Problem requirements: Retype only the lines below from the one with "Where should I" to the one with "Given: Open forum", inclusive, skipping every image.

Dataset records:

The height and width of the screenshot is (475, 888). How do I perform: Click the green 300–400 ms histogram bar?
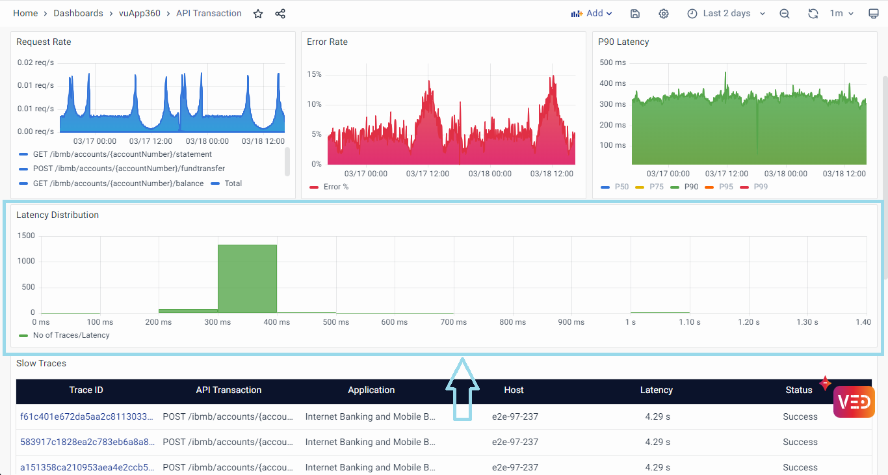(x=247, y=278)
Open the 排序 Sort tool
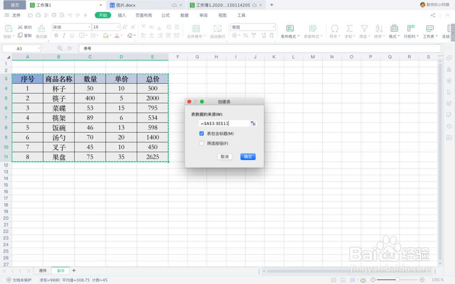The height and width of the screenshot is (284, 455). pos(379,28)
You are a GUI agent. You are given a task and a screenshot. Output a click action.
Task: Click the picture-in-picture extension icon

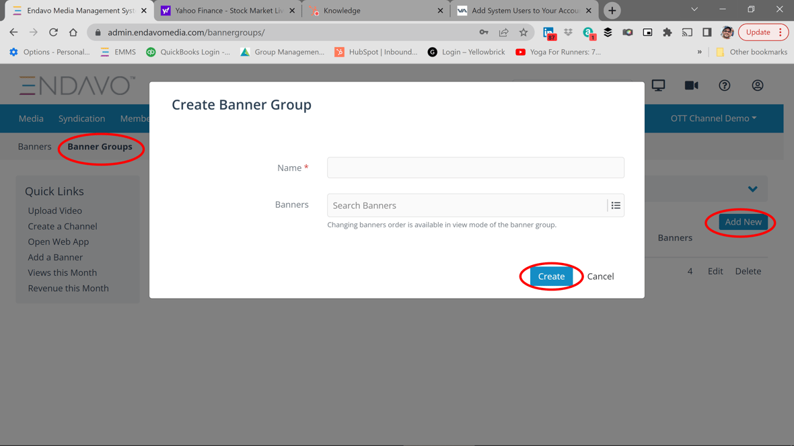(647, 32)
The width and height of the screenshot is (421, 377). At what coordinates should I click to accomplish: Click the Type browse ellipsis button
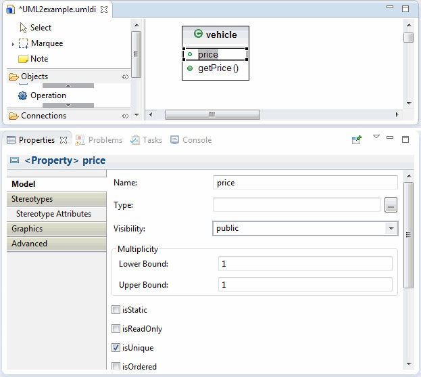pyautogui.click(x=391, y=205)
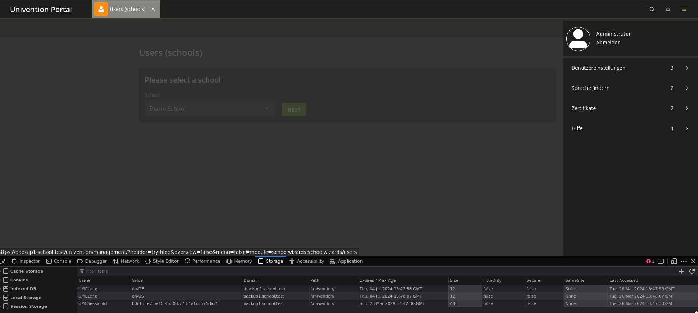Open the Demo School dropdown
698x313 pixels.
coord(209,109)
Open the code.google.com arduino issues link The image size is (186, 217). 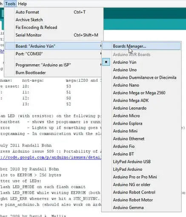coord(51,157)
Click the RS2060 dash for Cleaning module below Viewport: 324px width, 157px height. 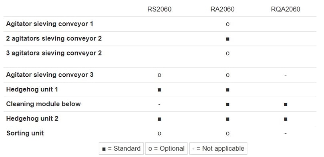[x=159, y=104]
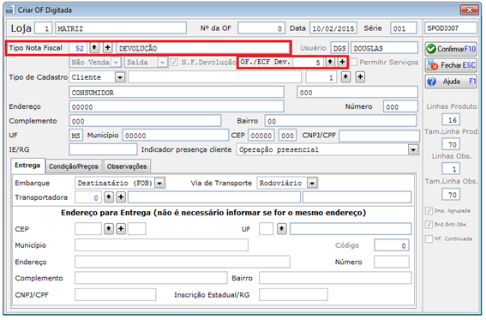Enable the Permitir Serviços checkbox
Screen dimensions: 486x320
point(354,62)
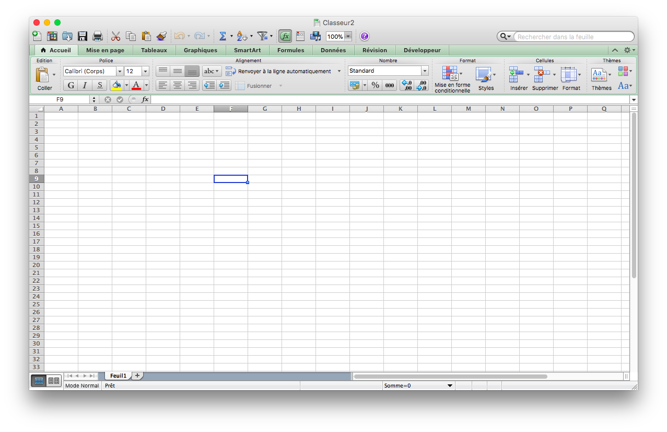
Task: Click Renvoyer à la ligne automatiquement
Action: [x=279, y=72]
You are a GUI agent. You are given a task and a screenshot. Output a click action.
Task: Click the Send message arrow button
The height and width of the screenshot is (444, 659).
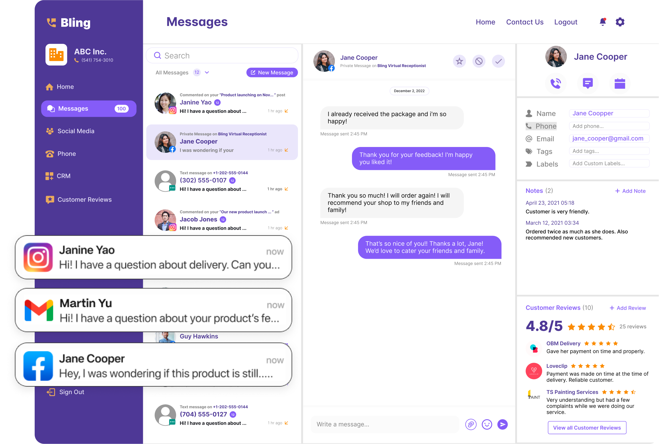click(x=503, y=424)
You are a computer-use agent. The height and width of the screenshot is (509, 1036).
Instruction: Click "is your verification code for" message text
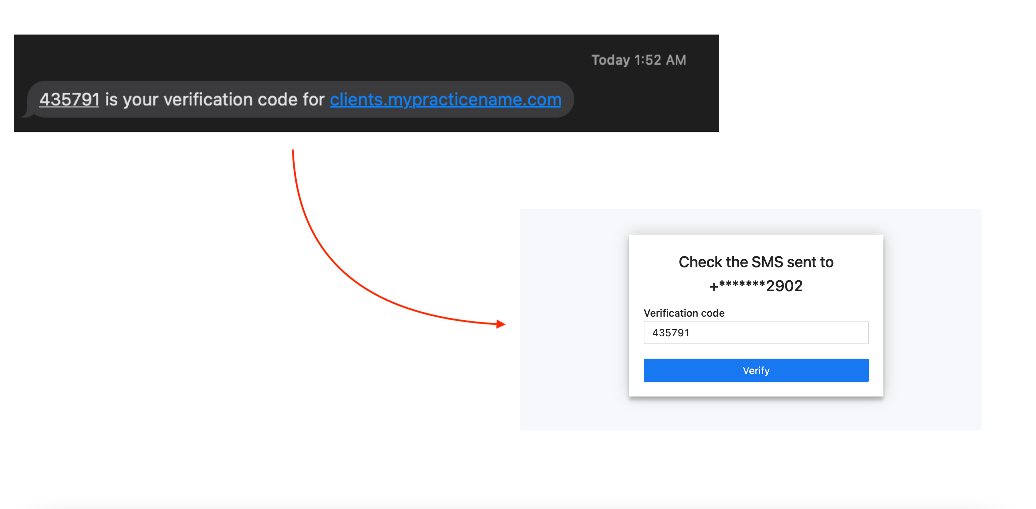[x=214, y=99]
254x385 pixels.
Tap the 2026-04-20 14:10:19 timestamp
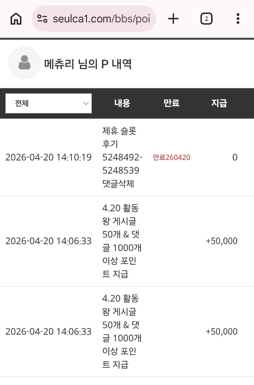click(49, 157)
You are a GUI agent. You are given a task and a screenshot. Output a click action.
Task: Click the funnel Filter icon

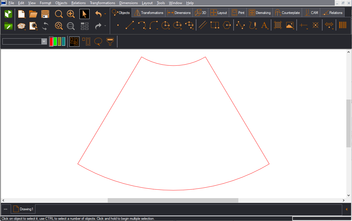[x=110, y=42]
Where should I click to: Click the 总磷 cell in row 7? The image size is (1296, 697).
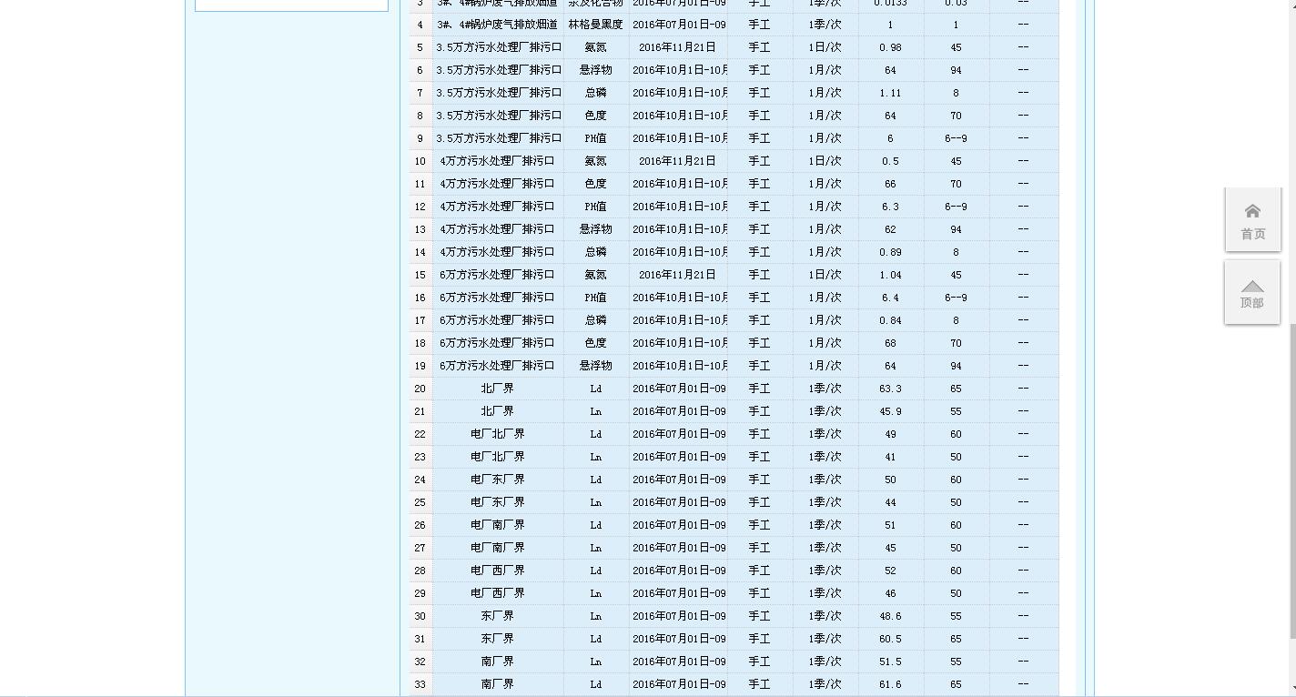point(595,93)
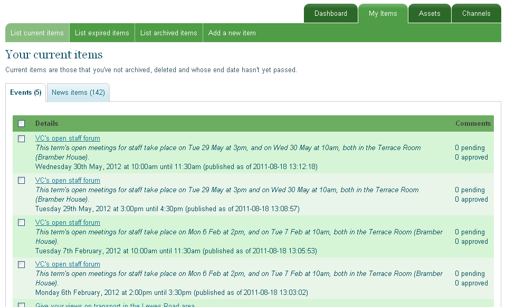
Task: Open the Dashboard tab
Action: (330, 14)
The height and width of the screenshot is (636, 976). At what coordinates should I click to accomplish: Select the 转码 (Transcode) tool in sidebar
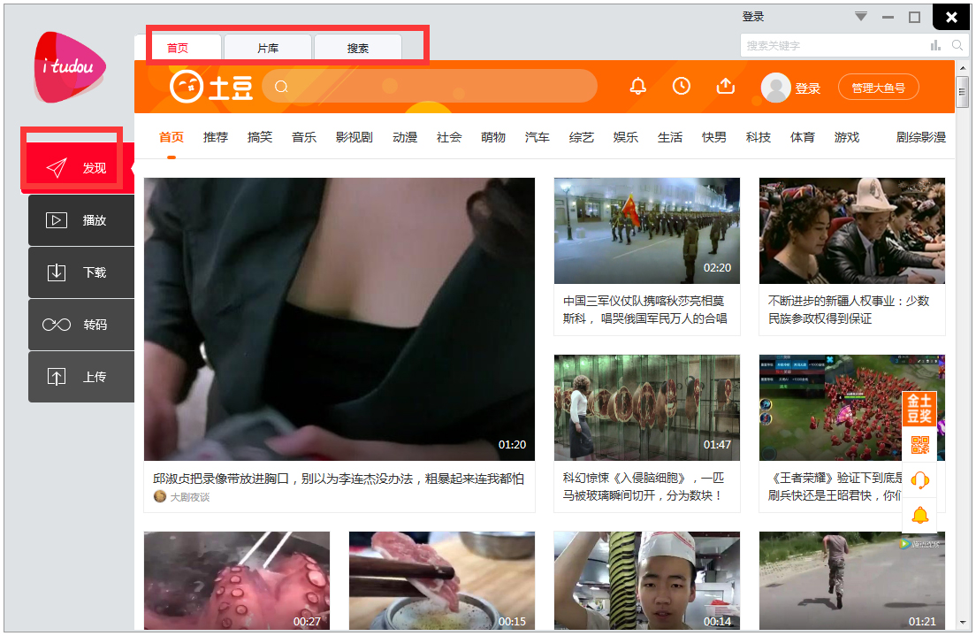point(80,324)
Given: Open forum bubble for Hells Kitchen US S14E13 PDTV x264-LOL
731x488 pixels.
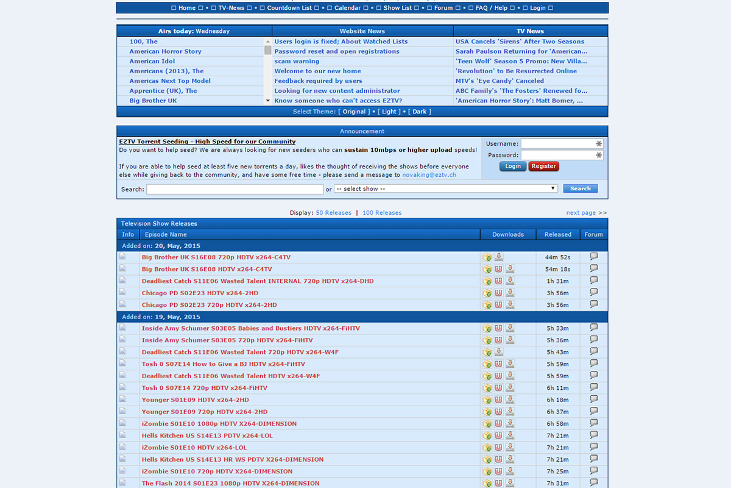Looking at the screenshot, I should [593, 435].
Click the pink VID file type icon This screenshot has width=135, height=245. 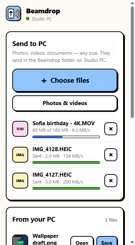tap(20, 129)
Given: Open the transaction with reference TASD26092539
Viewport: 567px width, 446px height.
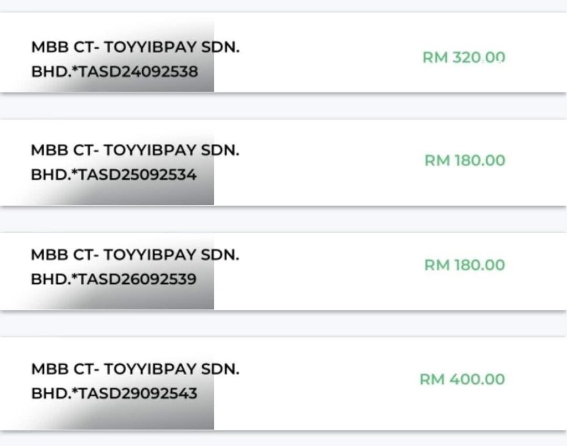Looking at the screenshot, I should [x=137, y=279].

Response area:
Where should I click to: Click the 总磷 cell in row 7? The image size is (1296, 697).
point(595,93)
Task: Open the Dashboard tab
Action: (330, 14)
The height and width of the screenshot is (636, 976). At what coordinates should I click to accomplish: Select the 转码 (Transcode) tool in sidebar
point(80,324)
Given: Open forum bubble for Hells Kitchen US S14E13 PDTV x264-LOL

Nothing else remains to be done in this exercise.